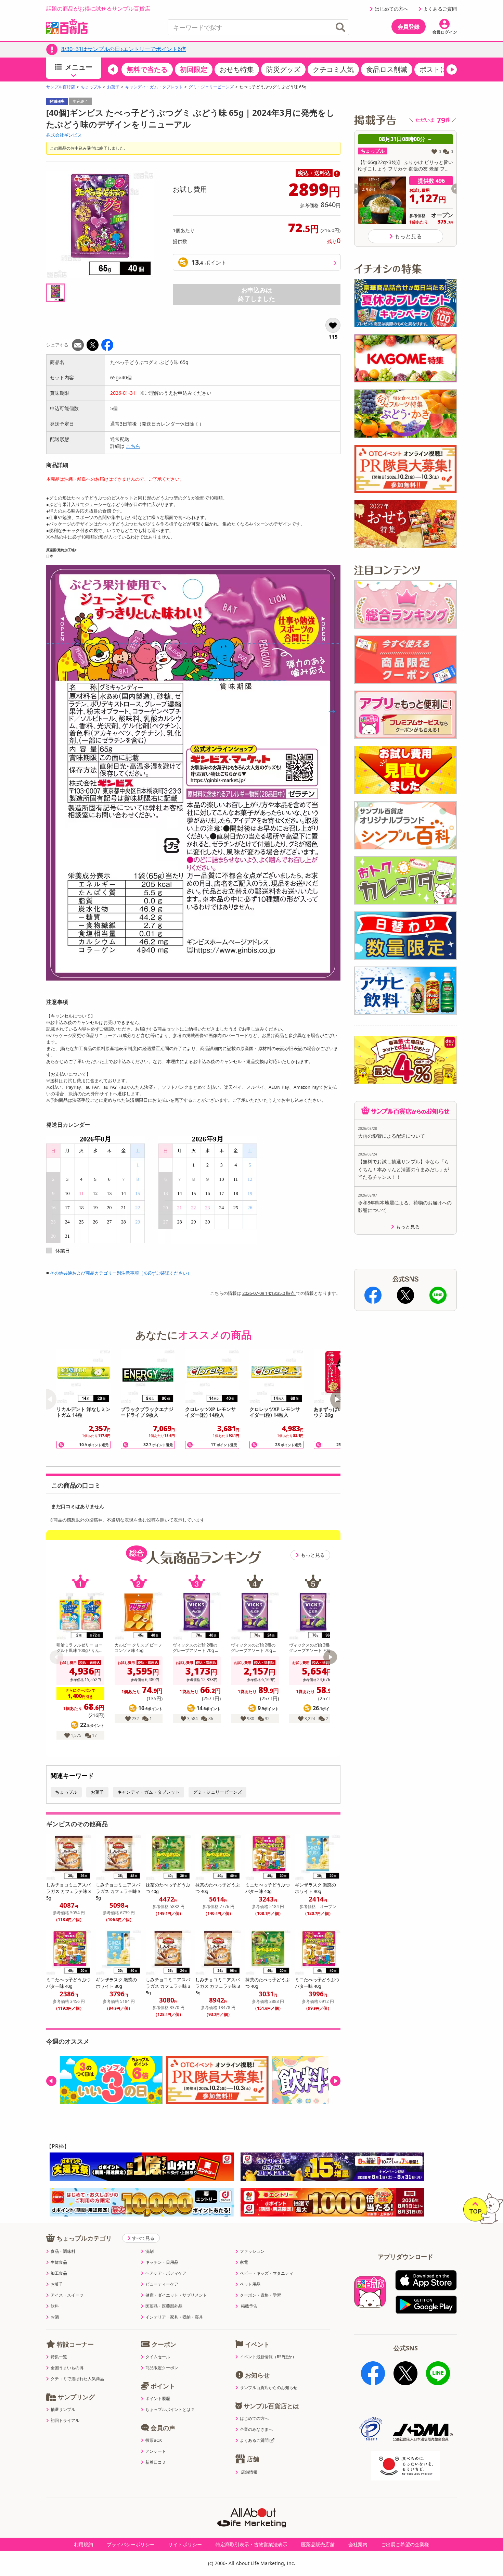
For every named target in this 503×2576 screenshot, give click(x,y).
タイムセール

---

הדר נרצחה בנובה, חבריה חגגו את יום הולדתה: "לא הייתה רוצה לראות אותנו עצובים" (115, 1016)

---

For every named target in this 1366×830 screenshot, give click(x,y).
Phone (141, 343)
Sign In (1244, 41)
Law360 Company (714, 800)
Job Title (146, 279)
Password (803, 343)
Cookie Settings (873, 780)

**TASK TO COMPLETE**
In the listing above, locate the line containing "Law360 Company (714, 800)" and the line containing "Cookie Settings (873, 780)". Transcribe those two lines and everything between them, exactly as written.

**TASK RESPONSE**
Law360 Company (714, 800)
Job Title (146, 279)
Password (803, 343)
Cookie Settings (873, 780)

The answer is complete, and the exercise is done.